E-pujas
puja - offer
prasad - dat wat je offert; voedsel voor de Goden
mantra - spreuk
The business of God has always been a lucrative one — from the pre-Reformation Catholic Church’s ‘heaven for a price’ to the endless Brahmanical rituals of propitiation. The latest on the divine Hindu supermarket apparently are Internet websites offering online pujas and rituals for sale.
So, the laid-back devotee who wants to offer puja at the popular cave shrine of Vaishno Devi during the auspicious navaratra season can do so now without bothering with the long, physically arduous journey. A darshan of Sri Balaji can be accomplished similarly minus the trek to Tirupati simply by logging on to the temple’s official website. Most popular Hindu temples in India now offer this ‘service’, with the added bonus of the prasad being couriered to one’s doorstep. Also, through their websites, software manufacturers are offering what can best be described as ‘e-pujas’, wherein a picture of the deity appears onscreen, and one can click on various items, like flowers, diyas, laddoos, even mantras, to offer them to the deity.

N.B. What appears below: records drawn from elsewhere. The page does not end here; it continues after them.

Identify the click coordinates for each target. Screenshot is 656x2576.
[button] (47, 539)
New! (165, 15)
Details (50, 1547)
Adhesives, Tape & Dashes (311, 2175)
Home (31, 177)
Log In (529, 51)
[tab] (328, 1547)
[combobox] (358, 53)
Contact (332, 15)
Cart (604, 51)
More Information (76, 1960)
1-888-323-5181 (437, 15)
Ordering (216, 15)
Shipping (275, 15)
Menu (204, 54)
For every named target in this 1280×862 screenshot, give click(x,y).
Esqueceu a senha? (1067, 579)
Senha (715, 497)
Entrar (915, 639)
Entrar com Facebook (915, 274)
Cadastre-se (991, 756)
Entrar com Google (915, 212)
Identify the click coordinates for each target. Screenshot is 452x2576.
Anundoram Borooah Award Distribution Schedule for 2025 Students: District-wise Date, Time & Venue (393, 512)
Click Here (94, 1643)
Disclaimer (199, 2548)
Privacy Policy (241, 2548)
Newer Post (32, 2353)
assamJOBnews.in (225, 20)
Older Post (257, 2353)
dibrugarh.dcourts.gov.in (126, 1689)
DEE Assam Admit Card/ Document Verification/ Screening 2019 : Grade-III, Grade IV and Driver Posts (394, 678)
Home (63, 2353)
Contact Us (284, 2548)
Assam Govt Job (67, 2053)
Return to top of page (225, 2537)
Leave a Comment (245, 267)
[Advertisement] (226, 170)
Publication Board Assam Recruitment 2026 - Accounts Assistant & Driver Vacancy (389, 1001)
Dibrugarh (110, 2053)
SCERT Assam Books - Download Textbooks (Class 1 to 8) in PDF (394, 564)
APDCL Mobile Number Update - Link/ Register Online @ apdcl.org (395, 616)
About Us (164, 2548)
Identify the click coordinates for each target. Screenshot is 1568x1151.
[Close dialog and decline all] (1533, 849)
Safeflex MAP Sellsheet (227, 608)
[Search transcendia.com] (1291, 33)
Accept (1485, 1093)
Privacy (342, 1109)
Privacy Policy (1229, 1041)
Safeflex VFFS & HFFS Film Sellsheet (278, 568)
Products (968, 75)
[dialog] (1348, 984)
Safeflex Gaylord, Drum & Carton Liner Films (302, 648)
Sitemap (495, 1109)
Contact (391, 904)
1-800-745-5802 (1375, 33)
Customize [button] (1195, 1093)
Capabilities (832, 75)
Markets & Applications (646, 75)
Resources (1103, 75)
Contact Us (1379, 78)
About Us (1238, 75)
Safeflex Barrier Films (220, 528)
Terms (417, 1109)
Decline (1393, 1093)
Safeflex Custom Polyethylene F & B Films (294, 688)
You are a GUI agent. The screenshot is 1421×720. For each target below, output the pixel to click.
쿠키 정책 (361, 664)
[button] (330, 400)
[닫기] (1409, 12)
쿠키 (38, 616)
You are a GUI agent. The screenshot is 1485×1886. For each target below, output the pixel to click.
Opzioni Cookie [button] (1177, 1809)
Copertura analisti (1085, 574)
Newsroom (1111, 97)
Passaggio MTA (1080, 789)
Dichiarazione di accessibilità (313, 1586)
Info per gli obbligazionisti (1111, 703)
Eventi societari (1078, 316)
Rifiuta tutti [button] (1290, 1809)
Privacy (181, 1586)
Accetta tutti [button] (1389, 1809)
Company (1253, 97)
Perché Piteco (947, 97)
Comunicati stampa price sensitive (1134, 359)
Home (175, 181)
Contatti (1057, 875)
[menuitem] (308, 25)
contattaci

E-pujas could have a certain democratising influence on the religion, since anyone can perform them for a price. This is the golden rule of the consumerist global marketplace, where everything has a price and no differences are recognised other than one’s buying capacity. While this might be seen as encouraging further commercialisation of religion, like most Internet-related things, it also means a loosening of rigid controls. Three cheers, then, for e-controlled divinity.